Son’s and daughter’s right in father’s property

Sons and daughters have several rights as a coparcener. For instance, they get a right in ancestral property by birth; right to survivorship: if one coparcener dies the property gets divided among the rest. They are in joint possession and ownership of property and if they want partition, they can claim so by filing a partition suit.

Coparcener can also acquire a separate property and at the same time has right to alienate the property to any stranger his share in ancestral property and self-acquired property. Father can also gift property to his son and it won’t be treated as ancestral property which the son can then alienate to anyone he wants.

Can a father gift a property to his son?

In C. N. Arunachala Mudaliar vs C. A. Muruganatha Mudaliar the Supreme Court held that property gifted by a father to his son could not become ancestral property in the hands of the son simply by reason of the fact that he got it from his father. The court observed that the property of the grandfather can normally vest in the father as ancestral property.

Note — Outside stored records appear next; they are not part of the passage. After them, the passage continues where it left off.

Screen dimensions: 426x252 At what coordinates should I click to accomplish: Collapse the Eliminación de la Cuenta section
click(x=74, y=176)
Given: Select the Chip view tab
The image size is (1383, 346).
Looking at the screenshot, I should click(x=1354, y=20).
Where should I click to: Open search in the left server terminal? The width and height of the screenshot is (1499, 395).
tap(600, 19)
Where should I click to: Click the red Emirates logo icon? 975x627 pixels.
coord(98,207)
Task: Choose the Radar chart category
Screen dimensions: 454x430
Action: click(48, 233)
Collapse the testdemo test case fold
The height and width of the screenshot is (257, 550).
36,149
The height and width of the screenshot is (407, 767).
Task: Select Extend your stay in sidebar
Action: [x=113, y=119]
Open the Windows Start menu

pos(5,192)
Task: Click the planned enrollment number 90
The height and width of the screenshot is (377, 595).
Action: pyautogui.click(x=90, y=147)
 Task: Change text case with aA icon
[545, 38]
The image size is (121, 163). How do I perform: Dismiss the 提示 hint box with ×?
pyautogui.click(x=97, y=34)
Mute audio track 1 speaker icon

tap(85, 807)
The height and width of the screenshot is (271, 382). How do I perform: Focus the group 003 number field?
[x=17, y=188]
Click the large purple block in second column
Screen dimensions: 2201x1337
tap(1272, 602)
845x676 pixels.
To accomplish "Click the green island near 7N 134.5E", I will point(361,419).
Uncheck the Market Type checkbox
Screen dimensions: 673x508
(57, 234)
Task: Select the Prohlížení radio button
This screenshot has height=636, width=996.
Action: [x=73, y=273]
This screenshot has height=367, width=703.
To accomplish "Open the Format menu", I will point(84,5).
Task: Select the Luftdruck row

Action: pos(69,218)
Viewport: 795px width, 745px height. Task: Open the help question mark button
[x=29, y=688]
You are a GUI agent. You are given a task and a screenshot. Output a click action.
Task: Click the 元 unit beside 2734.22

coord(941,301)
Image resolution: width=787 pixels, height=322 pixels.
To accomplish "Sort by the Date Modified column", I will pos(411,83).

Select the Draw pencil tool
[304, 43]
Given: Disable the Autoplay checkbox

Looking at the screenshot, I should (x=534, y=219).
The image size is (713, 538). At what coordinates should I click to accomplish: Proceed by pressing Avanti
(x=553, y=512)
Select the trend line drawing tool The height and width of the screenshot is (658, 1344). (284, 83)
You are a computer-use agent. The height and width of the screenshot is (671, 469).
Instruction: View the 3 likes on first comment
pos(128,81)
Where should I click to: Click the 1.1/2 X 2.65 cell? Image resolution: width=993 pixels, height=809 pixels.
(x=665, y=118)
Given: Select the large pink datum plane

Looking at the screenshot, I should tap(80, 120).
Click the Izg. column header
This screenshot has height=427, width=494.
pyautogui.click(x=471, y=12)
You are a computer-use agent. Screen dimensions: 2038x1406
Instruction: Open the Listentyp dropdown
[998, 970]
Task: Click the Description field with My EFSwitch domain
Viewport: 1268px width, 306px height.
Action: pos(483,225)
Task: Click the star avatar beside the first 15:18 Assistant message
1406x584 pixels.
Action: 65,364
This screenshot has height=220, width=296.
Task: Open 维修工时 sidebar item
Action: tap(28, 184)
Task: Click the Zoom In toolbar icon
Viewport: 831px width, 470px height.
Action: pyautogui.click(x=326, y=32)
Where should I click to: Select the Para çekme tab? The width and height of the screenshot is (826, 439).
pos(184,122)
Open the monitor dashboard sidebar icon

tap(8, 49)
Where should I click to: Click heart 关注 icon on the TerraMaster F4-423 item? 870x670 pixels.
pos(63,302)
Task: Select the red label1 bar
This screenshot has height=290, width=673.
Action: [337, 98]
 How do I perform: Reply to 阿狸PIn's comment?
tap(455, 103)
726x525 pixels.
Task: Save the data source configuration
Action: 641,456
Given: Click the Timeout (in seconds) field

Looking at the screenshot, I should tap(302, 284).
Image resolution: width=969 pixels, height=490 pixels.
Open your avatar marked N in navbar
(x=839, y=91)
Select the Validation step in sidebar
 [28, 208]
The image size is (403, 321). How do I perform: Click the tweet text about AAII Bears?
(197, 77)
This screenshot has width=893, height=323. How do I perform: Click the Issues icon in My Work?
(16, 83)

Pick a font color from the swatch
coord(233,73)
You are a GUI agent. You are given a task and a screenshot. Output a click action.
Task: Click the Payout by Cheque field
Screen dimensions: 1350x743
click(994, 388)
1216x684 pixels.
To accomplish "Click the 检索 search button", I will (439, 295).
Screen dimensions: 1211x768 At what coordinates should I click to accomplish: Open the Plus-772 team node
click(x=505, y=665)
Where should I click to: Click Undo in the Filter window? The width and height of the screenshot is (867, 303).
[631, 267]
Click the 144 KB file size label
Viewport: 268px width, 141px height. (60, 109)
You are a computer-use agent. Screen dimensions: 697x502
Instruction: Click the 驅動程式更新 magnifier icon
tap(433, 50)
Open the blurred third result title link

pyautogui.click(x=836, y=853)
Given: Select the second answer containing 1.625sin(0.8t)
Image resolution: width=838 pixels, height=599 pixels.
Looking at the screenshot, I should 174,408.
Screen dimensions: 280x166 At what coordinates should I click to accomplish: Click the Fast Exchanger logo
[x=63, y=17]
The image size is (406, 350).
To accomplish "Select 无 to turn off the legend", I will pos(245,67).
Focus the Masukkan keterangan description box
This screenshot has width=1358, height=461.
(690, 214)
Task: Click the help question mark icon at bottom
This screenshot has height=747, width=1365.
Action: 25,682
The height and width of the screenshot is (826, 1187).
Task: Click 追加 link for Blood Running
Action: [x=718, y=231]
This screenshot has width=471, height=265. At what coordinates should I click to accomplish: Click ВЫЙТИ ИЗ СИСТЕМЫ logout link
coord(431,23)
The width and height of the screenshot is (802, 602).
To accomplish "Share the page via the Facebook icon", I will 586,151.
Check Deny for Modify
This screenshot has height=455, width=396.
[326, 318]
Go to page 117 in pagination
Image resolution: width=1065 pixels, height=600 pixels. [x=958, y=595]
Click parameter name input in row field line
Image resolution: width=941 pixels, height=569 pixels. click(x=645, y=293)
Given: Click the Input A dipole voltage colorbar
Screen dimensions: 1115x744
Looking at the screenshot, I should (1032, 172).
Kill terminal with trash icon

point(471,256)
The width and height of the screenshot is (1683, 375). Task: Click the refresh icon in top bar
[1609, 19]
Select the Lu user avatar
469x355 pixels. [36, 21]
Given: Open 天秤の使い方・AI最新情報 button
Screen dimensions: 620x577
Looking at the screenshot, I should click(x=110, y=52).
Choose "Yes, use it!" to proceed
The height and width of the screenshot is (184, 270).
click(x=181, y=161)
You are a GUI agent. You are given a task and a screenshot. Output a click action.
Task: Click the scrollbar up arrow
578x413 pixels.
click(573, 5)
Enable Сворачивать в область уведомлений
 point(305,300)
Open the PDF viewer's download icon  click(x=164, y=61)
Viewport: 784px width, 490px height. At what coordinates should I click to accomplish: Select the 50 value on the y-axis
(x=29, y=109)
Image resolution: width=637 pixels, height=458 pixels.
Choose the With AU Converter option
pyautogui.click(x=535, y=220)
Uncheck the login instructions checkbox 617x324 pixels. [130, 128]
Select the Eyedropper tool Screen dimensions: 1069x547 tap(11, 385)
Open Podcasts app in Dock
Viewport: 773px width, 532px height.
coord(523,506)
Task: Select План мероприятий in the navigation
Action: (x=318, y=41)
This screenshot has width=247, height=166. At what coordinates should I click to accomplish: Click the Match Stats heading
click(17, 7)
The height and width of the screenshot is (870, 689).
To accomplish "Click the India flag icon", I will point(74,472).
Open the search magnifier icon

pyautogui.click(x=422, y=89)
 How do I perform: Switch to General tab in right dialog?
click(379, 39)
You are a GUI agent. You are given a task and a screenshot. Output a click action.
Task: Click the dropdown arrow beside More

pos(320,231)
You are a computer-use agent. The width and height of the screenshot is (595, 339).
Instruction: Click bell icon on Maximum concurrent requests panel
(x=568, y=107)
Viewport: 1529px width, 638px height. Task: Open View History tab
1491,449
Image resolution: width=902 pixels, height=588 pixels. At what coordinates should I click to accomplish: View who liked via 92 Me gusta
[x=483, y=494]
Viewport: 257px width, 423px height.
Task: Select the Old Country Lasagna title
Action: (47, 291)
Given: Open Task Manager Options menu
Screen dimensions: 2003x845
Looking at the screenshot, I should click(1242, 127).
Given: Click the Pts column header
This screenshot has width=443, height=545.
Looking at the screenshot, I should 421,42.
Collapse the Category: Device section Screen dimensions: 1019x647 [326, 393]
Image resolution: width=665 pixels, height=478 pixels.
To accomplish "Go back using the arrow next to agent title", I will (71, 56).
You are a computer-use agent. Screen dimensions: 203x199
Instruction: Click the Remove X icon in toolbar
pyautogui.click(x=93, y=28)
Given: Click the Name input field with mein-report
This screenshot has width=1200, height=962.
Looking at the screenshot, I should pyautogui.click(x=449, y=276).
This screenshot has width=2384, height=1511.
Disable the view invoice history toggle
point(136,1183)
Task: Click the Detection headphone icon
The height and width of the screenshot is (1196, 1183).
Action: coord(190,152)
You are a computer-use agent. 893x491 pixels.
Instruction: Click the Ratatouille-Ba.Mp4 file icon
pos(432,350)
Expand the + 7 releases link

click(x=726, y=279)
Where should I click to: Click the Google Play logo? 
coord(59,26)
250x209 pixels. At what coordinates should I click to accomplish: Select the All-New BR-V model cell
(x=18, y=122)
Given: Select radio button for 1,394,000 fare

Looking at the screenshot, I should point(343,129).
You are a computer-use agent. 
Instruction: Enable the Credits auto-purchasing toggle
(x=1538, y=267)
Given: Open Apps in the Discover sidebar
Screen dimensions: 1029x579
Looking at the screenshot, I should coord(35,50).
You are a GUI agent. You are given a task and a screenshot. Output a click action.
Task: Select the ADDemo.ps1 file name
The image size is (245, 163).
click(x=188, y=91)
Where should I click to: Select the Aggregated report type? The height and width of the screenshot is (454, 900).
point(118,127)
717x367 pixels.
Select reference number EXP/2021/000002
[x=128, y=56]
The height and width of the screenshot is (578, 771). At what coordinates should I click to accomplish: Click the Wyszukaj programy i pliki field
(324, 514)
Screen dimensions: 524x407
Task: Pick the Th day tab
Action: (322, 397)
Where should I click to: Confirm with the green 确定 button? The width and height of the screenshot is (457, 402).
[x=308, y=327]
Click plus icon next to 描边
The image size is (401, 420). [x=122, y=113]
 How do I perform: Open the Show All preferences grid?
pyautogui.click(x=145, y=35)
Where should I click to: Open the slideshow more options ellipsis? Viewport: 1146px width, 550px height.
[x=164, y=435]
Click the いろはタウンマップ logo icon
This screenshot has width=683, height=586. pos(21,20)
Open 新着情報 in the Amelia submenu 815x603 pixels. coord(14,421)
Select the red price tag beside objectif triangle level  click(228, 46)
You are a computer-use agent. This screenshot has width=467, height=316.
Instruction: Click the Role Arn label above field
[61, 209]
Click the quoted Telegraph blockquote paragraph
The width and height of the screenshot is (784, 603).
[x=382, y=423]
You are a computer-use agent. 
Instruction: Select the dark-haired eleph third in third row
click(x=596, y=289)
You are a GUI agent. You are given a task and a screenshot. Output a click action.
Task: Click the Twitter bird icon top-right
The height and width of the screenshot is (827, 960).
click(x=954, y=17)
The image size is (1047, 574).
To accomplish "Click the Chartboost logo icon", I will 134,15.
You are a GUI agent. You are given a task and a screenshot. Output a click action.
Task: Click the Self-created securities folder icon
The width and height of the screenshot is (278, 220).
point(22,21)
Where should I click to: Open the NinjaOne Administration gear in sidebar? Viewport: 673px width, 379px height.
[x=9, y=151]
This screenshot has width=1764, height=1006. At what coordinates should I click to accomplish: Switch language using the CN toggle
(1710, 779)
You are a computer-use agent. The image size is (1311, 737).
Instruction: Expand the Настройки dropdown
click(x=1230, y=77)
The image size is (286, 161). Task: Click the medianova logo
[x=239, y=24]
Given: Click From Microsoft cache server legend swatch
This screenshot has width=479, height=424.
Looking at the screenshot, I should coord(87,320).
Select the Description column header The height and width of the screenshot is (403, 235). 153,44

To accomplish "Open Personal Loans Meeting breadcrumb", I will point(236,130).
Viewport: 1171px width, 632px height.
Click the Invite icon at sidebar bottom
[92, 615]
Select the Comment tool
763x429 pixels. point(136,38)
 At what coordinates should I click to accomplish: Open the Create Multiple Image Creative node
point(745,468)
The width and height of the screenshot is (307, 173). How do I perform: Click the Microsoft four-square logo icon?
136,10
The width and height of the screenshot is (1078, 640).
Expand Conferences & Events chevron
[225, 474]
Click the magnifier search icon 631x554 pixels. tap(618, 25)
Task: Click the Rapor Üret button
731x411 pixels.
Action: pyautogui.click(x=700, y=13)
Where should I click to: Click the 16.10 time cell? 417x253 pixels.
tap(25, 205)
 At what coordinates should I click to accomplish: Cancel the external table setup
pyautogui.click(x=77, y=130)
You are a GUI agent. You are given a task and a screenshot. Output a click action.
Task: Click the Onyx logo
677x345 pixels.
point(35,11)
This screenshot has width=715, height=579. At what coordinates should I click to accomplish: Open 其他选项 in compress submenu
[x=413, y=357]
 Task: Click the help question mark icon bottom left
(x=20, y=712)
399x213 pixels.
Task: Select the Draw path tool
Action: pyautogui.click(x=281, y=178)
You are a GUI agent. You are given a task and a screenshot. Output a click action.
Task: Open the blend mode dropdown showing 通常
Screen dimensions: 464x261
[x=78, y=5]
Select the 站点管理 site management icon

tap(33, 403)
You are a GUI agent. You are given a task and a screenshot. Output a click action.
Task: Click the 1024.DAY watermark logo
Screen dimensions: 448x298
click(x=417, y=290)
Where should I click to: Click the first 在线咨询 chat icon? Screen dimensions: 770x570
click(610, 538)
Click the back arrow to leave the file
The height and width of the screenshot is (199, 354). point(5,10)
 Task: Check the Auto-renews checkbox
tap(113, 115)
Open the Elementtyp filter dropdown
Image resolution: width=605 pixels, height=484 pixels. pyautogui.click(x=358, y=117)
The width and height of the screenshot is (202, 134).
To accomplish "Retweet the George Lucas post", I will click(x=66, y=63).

The father gets ancestral property under two conditions i.e. inherits such property on the death of the grandfather or receives it by partition made by the grandfather himself during his lifetime. However, when the father obtains the grandfather’s property by way of gift, it is not considered an ancestral property.

Sons and daughters don’t have any claim on property gifted by grandfather

A gift from father to his son is not part of ancestral property as the son does not inherit the property on the death of the grandfather or receive it by partition made by the grandfather during his lifetime. The grandson has no legal right on such property because his grandfather chose to bestow a favour on his father which he could have bestowed on any other person as well.

Thus, the interest which he takes in such property must depend upon the will of the grantor and therefore, when the son has got the property from his father as a gift, his sons or daughter cannot claim part in it calling it ancestral property. He can alienate the gifted property to anyone he likes and in any way he likes. Such a property is treated as self-acquired property, provided there is no expressed intention in the deed of the gift by the grandfather while gifting the property to his son.

Sons and daughters have property rights only on the properties that have devolved upon their father and become ancestral property in the father’s hands.